PROBLEM DESCRIPTION :: Rewrite all of the data below as a numbered list, omitting any blank lines.

EXTRACTED INFORMATION ::
★ ★ ★ ★ ★ ★ ★

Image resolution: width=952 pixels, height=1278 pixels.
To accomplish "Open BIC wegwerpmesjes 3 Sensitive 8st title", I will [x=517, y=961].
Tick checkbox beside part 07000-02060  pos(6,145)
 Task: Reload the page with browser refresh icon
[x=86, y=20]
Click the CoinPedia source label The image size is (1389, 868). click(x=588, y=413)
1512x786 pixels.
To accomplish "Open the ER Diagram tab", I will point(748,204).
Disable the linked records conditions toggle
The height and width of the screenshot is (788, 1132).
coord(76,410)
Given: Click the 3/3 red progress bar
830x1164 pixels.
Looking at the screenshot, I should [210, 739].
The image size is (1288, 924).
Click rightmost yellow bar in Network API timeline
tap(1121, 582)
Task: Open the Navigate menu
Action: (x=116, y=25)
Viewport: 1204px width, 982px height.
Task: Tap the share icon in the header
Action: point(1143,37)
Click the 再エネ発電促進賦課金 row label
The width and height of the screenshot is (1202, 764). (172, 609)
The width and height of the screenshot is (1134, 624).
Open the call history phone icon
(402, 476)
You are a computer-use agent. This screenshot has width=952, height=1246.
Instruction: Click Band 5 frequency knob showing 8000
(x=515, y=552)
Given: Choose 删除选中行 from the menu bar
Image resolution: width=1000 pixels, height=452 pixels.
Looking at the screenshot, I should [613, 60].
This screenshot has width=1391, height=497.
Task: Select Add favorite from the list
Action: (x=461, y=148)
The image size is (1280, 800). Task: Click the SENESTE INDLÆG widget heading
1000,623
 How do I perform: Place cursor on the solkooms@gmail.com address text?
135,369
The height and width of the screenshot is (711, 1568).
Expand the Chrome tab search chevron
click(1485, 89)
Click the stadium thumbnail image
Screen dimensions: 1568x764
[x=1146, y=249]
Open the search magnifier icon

★ ★ ★ ★ ★ ★ ★

RESPONSE ::
1. Image resolution: width=952 pixels, height=1278 pixels.
2. To accomplish "Open BIC wegwerpmesjes 3 Sensitive 8st title", I will [x=517, y=961].
3. Tick checkbox beside part 07000-02060  pos(6,145)
4.  Task: Reload the page with browser refresh icon
5. [x=86, y=20]
6. Click the CoinPedia source label The image size is (1389, 868). click(x=588, y=413)
7. 1512x786 pixels.
8. To accomplish "Open the ER Diagram tab", I will point(748,204).
9. Disable the linked records conditions toggle
10. The height and width of the screenshot is (788, 1132).
11. coord(76,410)
12. Given: Click the 3/3 red progress bar
13. 830x1164 pixels.
14. Looking at the screenshot, I should [210, 739].
15. The image size is (1288, 924).
16. Click rightmost yellow bar in Network API timeline
17. tap(1121, 582)
18. Task: Open the Navigate menu
19. Action: (x=116, y=25)
20. Viewport: 1204px width, 982px height.
21. Task: Tap the share icon in the header
22. Action: point(1143,37)
23. Click the 再エネ発電促進賦課金 row label
24. The width and height of the screenshot is (1202, 764). (172, 609)
25. The width and height of the screenshot is (1134, 624).
26. Open the call history phone icon
27. (402, 476)
28. You are a computer-use agent. This screenshot has width=952, height=1246.
29. Instruction: Click Band 5 frequency knob showing 8000
30. (x=515, y=552)
31. Given: Choose 删除选中行 from the menu bar
32. Image resolution: width=1000 pixels, height=452 pixels.
33. Looking at the screenshot, I should [613, 60].
34. This screenshot has width=1391, height=497.
35. Task: Select Add favorite from the list
36. Action: (x=461, y=148)
37. The image size is (1280, 800). Task: Click the SENESTE INDLÆG widget heading
38. 1000,623
39.  How do I perform: Place cursor on the solkooms@gmail.com address text?
40. 135,369
41. The height and width of the screenshot is (711, 1568).
42. Expand the Chrome tab search chevron
43. click(1485, 89)
44. Click the stadium thumbnail image
45. Screen dimensions: 1568x764
46. [x=1146, y=249]
47. Open the search magnifier icon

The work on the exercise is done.